Now, let's try to visualize the properties of these four groups with respect to all the numeric variables in the data.

In [23]:
all_col = data_air_pol_scaled.columns[:-4].tolist()

plt.figure(figsize = (30, 50))

for i, variable in enumerate(all_col):
    plt.subplot(8, 3, i + 1)
    
    sns.boxplot(y=data_air_pol_scaled[variable], x=data_air_pol_tsne['groups'])
    
    plt.tight_layout()
    
    plt.title(variable)

plt.show()

Observations:

  • There are four groups in the data. Each group has a different set of characteristics.

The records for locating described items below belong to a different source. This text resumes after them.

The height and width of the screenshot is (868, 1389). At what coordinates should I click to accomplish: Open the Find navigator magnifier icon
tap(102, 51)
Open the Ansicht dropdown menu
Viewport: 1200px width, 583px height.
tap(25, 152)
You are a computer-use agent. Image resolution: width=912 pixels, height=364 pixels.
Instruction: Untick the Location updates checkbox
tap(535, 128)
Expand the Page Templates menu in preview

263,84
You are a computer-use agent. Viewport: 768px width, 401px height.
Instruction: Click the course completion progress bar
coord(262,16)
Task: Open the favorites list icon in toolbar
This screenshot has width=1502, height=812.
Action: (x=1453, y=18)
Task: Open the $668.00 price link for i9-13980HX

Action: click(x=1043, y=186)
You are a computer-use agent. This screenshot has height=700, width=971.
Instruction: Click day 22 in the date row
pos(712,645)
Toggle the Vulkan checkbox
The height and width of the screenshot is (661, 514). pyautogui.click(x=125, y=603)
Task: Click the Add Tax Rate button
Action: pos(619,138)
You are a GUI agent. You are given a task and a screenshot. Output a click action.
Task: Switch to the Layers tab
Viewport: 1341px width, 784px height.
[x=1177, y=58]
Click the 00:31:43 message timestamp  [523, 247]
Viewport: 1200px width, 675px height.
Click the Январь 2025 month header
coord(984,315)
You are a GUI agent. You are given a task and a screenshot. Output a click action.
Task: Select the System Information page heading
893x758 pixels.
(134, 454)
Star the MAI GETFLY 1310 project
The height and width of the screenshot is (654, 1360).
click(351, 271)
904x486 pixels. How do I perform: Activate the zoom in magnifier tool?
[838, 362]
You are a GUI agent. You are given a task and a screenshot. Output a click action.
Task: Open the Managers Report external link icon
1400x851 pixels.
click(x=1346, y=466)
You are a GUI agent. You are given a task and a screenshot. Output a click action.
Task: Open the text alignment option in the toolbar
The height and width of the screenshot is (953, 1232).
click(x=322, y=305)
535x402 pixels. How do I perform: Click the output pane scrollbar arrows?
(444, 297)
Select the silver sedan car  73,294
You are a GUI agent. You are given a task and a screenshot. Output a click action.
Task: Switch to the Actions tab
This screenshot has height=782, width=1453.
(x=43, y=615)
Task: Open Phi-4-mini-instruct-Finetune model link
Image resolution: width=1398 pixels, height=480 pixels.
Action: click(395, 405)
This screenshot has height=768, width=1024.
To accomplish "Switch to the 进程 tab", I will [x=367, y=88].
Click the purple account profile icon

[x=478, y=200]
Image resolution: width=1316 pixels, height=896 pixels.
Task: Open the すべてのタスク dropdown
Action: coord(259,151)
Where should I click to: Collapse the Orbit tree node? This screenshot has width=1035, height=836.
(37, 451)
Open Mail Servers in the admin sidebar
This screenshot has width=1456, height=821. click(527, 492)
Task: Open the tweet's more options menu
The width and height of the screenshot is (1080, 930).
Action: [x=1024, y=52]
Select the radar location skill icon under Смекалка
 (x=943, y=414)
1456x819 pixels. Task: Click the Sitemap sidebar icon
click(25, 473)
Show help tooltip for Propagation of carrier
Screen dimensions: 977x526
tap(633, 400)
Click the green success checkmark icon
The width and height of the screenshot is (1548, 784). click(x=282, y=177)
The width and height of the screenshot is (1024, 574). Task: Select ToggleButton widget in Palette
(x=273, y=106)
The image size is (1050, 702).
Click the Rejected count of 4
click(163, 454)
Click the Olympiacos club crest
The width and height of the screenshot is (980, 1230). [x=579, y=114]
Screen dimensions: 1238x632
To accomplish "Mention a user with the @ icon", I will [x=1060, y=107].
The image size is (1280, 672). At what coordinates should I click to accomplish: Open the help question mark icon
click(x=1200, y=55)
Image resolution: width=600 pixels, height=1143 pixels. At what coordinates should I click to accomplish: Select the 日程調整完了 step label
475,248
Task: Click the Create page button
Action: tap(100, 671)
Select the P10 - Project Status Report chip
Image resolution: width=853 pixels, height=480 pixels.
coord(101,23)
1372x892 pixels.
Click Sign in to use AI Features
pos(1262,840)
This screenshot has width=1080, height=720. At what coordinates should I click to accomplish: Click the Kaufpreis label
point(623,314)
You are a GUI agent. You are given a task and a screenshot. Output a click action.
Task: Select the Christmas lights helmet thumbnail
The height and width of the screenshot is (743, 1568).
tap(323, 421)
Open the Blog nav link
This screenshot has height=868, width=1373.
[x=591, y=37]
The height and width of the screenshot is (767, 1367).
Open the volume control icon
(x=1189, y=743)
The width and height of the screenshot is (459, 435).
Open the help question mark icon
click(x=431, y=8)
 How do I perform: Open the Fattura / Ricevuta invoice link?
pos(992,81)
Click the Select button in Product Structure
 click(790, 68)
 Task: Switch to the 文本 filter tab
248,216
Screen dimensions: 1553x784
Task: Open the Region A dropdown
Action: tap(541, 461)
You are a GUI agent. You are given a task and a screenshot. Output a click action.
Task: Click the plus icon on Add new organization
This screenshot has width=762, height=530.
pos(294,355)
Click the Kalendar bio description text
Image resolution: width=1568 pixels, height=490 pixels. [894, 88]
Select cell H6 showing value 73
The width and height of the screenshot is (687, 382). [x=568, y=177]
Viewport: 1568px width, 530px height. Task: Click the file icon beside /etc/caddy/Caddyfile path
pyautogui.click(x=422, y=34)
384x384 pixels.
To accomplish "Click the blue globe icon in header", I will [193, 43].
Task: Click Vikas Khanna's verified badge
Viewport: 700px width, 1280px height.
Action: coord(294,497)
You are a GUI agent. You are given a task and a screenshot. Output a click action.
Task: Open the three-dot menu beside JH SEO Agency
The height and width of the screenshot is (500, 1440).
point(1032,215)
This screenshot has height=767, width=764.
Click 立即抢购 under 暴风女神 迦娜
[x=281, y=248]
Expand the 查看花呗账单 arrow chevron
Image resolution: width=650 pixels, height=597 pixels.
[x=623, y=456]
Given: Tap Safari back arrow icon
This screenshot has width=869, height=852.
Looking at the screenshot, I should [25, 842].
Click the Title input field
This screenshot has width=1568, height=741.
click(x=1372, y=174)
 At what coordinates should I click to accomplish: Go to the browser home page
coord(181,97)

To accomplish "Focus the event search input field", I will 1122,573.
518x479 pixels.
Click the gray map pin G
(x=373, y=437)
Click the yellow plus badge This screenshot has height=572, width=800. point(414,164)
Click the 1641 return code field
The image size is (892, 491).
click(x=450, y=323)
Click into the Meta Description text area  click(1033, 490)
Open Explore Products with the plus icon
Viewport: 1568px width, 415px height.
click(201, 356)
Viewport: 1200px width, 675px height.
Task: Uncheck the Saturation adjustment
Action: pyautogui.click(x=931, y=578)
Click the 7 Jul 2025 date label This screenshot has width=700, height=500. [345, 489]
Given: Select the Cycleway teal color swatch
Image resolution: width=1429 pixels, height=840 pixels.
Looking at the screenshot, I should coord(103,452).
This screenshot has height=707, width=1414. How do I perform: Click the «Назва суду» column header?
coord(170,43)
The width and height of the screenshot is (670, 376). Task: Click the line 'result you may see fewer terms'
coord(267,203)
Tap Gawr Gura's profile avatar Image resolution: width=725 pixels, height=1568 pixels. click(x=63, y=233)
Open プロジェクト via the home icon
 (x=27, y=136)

  • Group 1 represents hot and humid areas. As there is less variability in the pressure, the wind speed is low. Higher humidity is an indication of rain which has the potential to wash away atmospheric pollution, resulting in low levels of pollutants - fine particulate matter and hydrocarbons.

  • Group 2 represents areas with medium humidity and temperature with low pressure and wind speed. The level of pollutants is medium. These might be developing urban areas where the Ozone (O3) concentration is medium to high, resulting in comparatively higher solar radiation.

  • Group 3 is the largest and represents low-humidity and high-temperature areas. As the variability in pressure is high, the wind speed is high. If the wind is blowing towards an urban area from an industrial area then pollution levels are likely to be higher in the town or city than if the air is blowing from another direction, for example, open farmland. These might be developed urban areas as they have the highest level of Ozone pollutant and solar radiation, which could be a result of pollutants emitted by cars, power plants, etc.

  • Group 4 represents industrial areas as it has a very high concentration of hydrocarbons, which are generally a result of fuel combustion. These areas have a high level of fine particulate matter and other pollutants. As there is less variability in air pressure, the wind speed is low.